■ TO DO
Please print out every line of the material, unchanged.

■ PROVIDED DATA
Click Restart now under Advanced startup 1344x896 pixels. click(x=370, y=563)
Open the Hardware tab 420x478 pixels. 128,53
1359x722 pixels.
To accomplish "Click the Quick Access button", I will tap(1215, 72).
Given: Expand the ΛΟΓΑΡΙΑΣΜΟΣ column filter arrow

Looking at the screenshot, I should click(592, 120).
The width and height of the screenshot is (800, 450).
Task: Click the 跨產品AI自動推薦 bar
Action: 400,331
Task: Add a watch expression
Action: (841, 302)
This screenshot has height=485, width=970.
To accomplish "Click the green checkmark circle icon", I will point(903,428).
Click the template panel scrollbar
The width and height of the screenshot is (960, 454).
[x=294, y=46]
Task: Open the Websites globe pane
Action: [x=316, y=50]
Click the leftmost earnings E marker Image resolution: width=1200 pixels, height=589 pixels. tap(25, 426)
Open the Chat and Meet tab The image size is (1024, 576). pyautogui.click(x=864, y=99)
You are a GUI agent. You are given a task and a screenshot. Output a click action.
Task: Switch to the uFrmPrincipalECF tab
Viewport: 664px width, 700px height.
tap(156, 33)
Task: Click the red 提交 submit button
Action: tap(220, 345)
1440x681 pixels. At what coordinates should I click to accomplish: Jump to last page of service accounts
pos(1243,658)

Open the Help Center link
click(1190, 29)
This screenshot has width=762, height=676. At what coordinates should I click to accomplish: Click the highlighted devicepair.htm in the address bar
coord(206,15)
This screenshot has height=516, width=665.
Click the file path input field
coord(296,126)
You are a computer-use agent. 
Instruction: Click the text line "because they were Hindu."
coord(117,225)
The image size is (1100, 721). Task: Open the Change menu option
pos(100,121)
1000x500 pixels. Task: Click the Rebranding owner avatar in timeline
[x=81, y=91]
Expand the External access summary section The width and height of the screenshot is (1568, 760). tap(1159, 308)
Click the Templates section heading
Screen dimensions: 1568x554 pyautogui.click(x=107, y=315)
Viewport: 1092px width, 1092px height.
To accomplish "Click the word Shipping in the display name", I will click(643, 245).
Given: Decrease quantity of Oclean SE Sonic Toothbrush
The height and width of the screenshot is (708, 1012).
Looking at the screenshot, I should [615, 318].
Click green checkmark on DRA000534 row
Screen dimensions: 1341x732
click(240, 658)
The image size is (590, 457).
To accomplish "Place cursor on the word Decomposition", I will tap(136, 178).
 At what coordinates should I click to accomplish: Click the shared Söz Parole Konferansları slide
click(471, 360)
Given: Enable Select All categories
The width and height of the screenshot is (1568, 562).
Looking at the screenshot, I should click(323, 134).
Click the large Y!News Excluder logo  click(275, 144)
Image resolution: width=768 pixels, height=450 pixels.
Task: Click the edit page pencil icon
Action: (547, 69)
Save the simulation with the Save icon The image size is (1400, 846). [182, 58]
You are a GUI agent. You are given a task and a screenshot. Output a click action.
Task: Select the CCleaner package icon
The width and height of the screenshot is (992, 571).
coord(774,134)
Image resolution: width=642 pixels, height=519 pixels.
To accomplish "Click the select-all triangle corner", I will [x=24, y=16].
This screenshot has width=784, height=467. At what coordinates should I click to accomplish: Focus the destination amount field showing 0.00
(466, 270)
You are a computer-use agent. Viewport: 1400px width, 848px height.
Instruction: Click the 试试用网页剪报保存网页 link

■ ANSWER SECTION
Click Restart now under Advanced startup 1344x896 pixels. click(x=370, y=563)
Open the Hardware tab 420x478 pixels. 128,53
1359x722 pixels.
To accomplish "Click the Quick Access button", I will tap(1215, 72).
Given: Expand the ΛΟΓΑΡΙΑΣΜΟΣ column filter arrow

Looking at the screenshot, I should click(592, 120).
The width and height of the screenshot is (800, 450).
Task: Click the 跨產品AI自動推薦 bar
Action: 400,331
Task: Add a watch expression
Action: (841, 302)
This screenshot has height=485, width=970.
To accomplish "Click the green checkmark circle icon", I will point(903,428).
Click the template panel scrollbar
The width and height of the screenshot is (960, 454).
[x=294, y=46]
Task: Open the Websites globe pane
Action: [x=316, y=50]
Click the leftmost earnings E marker Image resolution: width=1200 pixels, height=589 pixels. tap(25, 426)
Open the Chat and Meet tab The image size is (1024, 576). pyautogui.click(x=864, y=99)
You are a GUI agent. You are given a task and a screenshot. Output a click action.
Task: Switch to the uFrmPrincipalECF tab
Viewport: 664px width, 700px height.
tap(156, 33)
Task: Click the red 提交 submit button
Action: tap(220, 345)
1440x681 pixels. At what coordinates should I click to accomplish: Jump to last page of service accounts
pos(1243,658)

Open the Help Center link
click(1190, 29)
This screenshot has width=762, height=676. At what coordinates should I click to accomplish: Click the highlighted devicepair.htm in the address bar
coord(206,15)
This screenshot has height=516, width=665.
Click the file path input field
coord(296,126)
You are a computer-use agent. 
Instruction: Click the text line "because they were Hindu."
coord(117,225)
The image size is (1100, 721). Task: Open the Change menu option
pos(100,121)
1000x500 pixels. Task: Click the Rebranding owner avatar in timeline
[x=81, y=91]
Expand the External access summary section The width and height of the screenshot is (1568, 760). tap(1159, 308)
Click the Templates section heading
Screen dimensions: 1568x554 pyautogui.click(x=107, y=315)
Viewport: 1092px width, 1092px height.
To accomplish "Click the word Shipping in the display name", I will click(643, 245).
Given: Decrease quantity of Oclean SE Sonic Toothbrush
The height and width of the screenshot is (708, 1012).
Looking at the screenshot, I should [615, 318].
Click green checkmark on DRA000534 row
Screen dimensions: 1341x732
click(240, 658)
The image size is (590, 457).
To accomplish "Place cursor on the word Decomposition", I will tap(136, 178).
 At what coordinates should I click to accomplish: Click the shared Söz Parole Konferansları slide
click(471, 360)
Given: Enable Select All categories
The width and height of the screenshot is (1568, 562).
Looking at the screenshot, I should click(323, 134).
Click the large Y!News Excluder logo  click(275, 144)
Image resolution: width=768 pixels, height=450 pixels.
Task: Click the edit page pencil icon
Action: (547, 69)
Save the simulation with the Save icon The image size is (1400, 846). [182, 58]
You are a GUI agent. You are given a task and a screenshot. Output a click action.
Task: Select the CCleaner package icon
The width and height of the screenshot is (992, 571).
coord(774,134)
Image resolution: width=642 pixels, height=519 pixels.
To accomplish "Click the select-all triangle corner", I will [x=24, y=16].
This screenshot has width=784, height=467. At what coordinates should I click to accomplish: Focus the destination amount field showing 0.00
(466, 270)
You are a computer-use agent. Viewport: 1400px width, 848px height.
Instruction: Click the 试试用网页剪报保存网页 link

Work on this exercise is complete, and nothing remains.